> [WRITTEN REQUEST 1] Can you set down the entries verbatim, from the line containing "At what coordinates" up to and including the last line of the entries?

> [DOCUMENT TEXT]
----------
I actually disagree. I found what finally led to me using VIM was enabling VIM keybindings in RStudio. It's an emulated VIM setup, so not every command is supported, but it does have the advantage that at any point Insert mode works pretty much exactly like a non-vim setup. After a few months of this sort of semi-usage, I started to feel confident enough to use regular VIM, and started looking into more advanced command usage. The biggest thing was still, the ability to drop into Insert mode and have things like selection, copy/paste, backspace behavior, all work like they would in a normal text editor. If I got frustrated and needed to "just get something done", I didn't have to drop into notepad or whatever to do that. Rather than start off with no vimrc, I think its a lot more helpful to start with a vimrc that disables a bunch of functionality or makes it work "normally", which you can then re-enable as you see the need. For example, at first I shortcutted all registers to the system register.

supermdguy|7 years ago

What, specifically, is the problem with emulators that make them not teach the right habits? I get that emulators are likely more bloated and have less features than real vim/neovim. But, to me, that's not a dealbreaker, especially since it can be really convenient to use an emulator in an IDE.

notheguyouthink|7 years ago

As an aside, there are GUIs coming out for Neovim that give you features of IDEs with 100% real backing of Vim/Neovim. Ie, it's actually Neovim, but the GUI is just a frontend with IDE bells and whistles.

Most are pretty young I believe, so maybe not ready for you. I'm sure it's coming though :)

xur17|7 years ago

I would agree with this. Emulators typically are missing a few features, so moving from emulator -> vim should work okay. On the other hand, I've never had success going from vim -> emulator. It's always missing a few key features in my muscle memory that completely destroy my productivity.

maxk42|7 years ago

vim's feature-set is not just large -- it's vast. After 11+ years using it, I doubt I'm familiar with 1%.

There is no emulator that has that completeness. Most scarcely implement the beginner commands.

neurotrace|7 years ago

Nah. Vim bindings in VS Code are the sweet spot for me. Some of the Vim emulation isn't perfect but having something like 99% of Vim is plenty plus I get my preferred layout, debugging tools, etc.

moistoreos|7 years ago

I use Vim bindings for VS Code with the Angular work I'm doing at my job. I can vouch that they're the best emulated bindings outside of any JetBrains app that I've touched.

nobleach|7 years ago

Atom's vim-mode-plus is superb! I've actually started to like it more than "real vim". Atom itself is a work-in-progress, but I'm extremely happy with its vim emulation. The only thing missing is a macro system.
----------
> [THE INPUT]

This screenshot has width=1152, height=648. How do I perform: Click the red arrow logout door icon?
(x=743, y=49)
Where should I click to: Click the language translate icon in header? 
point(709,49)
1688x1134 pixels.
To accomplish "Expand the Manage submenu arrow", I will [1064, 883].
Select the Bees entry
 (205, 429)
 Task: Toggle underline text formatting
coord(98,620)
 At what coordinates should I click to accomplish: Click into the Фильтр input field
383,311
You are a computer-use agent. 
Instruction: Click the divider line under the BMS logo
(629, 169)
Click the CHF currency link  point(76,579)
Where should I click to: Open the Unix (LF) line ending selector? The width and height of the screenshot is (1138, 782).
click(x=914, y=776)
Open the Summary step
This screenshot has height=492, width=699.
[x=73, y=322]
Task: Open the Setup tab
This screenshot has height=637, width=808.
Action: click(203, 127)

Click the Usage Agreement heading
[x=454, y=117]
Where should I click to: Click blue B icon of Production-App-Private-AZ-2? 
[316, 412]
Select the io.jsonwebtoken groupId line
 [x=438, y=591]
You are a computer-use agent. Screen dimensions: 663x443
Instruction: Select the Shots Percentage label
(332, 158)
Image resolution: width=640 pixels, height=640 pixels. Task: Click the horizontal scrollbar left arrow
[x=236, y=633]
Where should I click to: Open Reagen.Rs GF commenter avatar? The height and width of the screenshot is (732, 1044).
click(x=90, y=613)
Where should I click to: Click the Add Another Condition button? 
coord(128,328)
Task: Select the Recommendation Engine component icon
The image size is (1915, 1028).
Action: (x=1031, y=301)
----------
> [WRITTEN REQUEST 2] Can you pull out, word for word, the passage of the Vim emulator discussion from "I use Vim bindings" up to and including "a macro system."?

> [WORKED SOLUTION 1]
 At what coordinates should I click to accomplish: Click into the Фильтр input field
383,311
You are a computer-use agent. 
Instruction: Click the divider line under the BMS logo
(629, 169)
Click the CHF currency link  point(76,579)
Where should I click to: Open the Unix (LF) line ending selector? The width and height of the screenshot is (1138, 782).
click(x=914, y=776)
Open the Summary step
This screenshot has height=492, width=699.
[x=73, y=322]
Task: Open the Setup tab
This screenshot has height=637, width=808.
Action: click(203, 127)

Click the Usage Agreement heading
[x=454, y=117]
Where should I click to: Click blue B icon of Production-App-Private-AZ-2? 
[316, 412]
Select the io.jsonwebtoken groupId line
 [x=438, y=591]
You are a computer-use agent. Screen dimensions: 663x443
Instruction: Select the Shots Percentage label
(332, 158)
Image resolution: width=640 pixels, height=640 pixels. Task: Click the horizontal scrollbar left arrow
[x=236, y=633]
Where should I click to: Open Reagen.Rs GF commenter avatar? The height and width of the screenshot is (732, 1044).
click(x=90, y=613)
Where should I click to: Click the Add Another Condition button? 
coord(128,328)
Task: Select the Recommendation Engine component icon
The image size is (1915, 1028).
Action: (x=1031, y=301)

> [WORKED SOLUTION 2]
I use Vim bindings for VS Code with the Angular work I'm doing at my job. I can vouch that they're the best emulated bindings outside of any JetBrains app that I've touched.

nobleach|7 years ago

Atom's vim-mode-plus is superb! I've actually started to like it more than "real vim". Atom itself is a work-in-progress, but I'm extremely happy with its vim emulation. The only thing missing is a macro system.